Ja, das waren alles tatsächliche Dinge, die mir in den ersten Jahren meiner Elternschaft von Familie und Freunden gesagt wurden, manchmal sogar von völlig Fremden. Ich möchte sagen, dass ich auf alle immer hervorragende Antworten hatte. Aber besonders bei meinem ersten Kind war ich jedes Mal völlig überrascht. Ich habe mir wahrscheinlich eine zusammenhangslose, weitschweifige Antwort ausgedacht und dann verzweifelt versucht, aus der Situation herauszukommen.

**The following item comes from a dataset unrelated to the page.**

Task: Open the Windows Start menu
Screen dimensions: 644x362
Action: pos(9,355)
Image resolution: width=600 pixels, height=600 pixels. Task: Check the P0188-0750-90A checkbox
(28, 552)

Was ich wirklich tun wollte, war zu schreien und ihnen zu sagen, sie sollen ihre verdammten Fallen schließen und sich um ihre eigenen Angelegenheiten kümmern. Aber ich bin dumm höflich. Im Laufe der Jahre entwickelte ich jedoch einige eher zurückhaltende Reaktionen auf all das Urteil, die „Ratschläge“ und die Missbilligung, die mir ins Gesicht geworfen wurden.

Wenn du also wie ich bist, verdammt höflich, aber jemand, der unglaublich verärgert ist, wenn dir Leute ungewollte Erziehungsratschläge geben, dann habe ich ein paar bewährte Comebacks für dich.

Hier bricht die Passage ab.